== Segment start ==

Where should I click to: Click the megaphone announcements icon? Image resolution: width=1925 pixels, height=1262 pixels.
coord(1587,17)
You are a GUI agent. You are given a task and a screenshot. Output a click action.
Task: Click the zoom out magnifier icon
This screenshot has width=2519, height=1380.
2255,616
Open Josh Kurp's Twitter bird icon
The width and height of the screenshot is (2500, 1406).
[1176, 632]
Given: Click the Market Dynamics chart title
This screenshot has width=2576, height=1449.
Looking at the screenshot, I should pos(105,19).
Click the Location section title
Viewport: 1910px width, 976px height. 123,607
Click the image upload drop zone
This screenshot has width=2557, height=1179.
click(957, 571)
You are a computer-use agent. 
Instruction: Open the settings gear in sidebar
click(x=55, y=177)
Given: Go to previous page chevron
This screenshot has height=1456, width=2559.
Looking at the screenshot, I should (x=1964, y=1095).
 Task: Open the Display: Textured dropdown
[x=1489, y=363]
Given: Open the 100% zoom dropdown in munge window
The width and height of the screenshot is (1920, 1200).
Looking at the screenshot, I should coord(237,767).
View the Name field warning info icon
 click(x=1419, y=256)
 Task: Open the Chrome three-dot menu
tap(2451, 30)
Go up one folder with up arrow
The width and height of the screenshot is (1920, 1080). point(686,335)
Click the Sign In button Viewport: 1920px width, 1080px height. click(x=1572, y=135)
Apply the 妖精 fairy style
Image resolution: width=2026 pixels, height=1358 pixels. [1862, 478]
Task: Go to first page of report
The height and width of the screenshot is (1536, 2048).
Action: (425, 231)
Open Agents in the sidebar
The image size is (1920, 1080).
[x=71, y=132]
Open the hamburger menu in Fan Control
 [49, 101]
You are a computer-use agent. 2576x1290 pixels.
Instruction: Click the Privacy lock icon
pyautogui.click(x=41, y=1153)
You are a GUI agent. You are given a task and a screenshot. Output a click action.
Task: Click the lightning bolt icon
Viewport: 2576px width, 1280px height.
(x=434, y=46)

== Segment end ==

Please copy the whole of the material exactly as written.

▶ **Answer**:
Where should I click to: Click the megaphone announcements icon? Image resolution: width=1925 pixels, height=1262 pixels.
coord(1587,17)
You are a GUI agent. You are given a task and a screenshot. Output a click action.
Task: Click the zoom out magnifier icon
This screenshot has width=2519, height=1380.
2255,616
Open Josh Kurp's Twitter bird icon
The width and height of the screenshot is (2500, 1406).
[1176, 632]
Given: Click the Market Dynamics chart title
This screenshot has width=2576, height=1449.
Looking at the screenshot, I should pos(105,19).
Click the Location section title
Viewport: 1910px width, 976px height. 123,607
Click the image upload drop zone
This screenshot has width=2557, height=1179.
click(957, 571)
You are a computer-use agent. 
Instruction: Open the settings gear in sidebar
click(x=55, y=177)
Given: Go to previous page chevron
This screenshot has height=1456, width=2559.
Looking at the screenshot, I should (x=1964, y=1095).
 Task: Open the Display: Textured dropdown
[x=1489, y=363]
Given: Open the 100% zoom dropdown in munge window
The width and height of the screenshot is (1920, 1200).
Looking at the screenshot, I should coord(237,767).
View the Name field warning info icon
 click(x=1419, y=256)
 Task: Open the Chrome three-dot menu
tap(2451, 30)
Go up one folder with up arrow
The width and height of the screenshot is (1920, 1080). point(686,335)
Click the Sign In button Viewport: 1920px width, 1080px height. click(x=1572, y=135)
Apply the 妖精 fairy style
Image resolution: width=2026 pixels, height=1358 pixels. [1862, 478]
Task: Go to first page of report
The height and width of the screenshot is (1536, 2048).
Action: (425, 231)
Open Agents in the sidebar
The image size is (1920, 1080).
[x=71, y=132]
Open the hamburger menu in Fan Control
 [49, 101]
You are a computer-use agent. 2576x1290 pixels.
Instruction: Click the Privacy lock icon
pyautogui.click(x=41, y=1153)
You are a GUI agent. You are given a task and a screenshot. Output a click action.
Task: Click the lightning bolt icon
Viewport: 2576px width, 1280px height.
(x=434, y=46)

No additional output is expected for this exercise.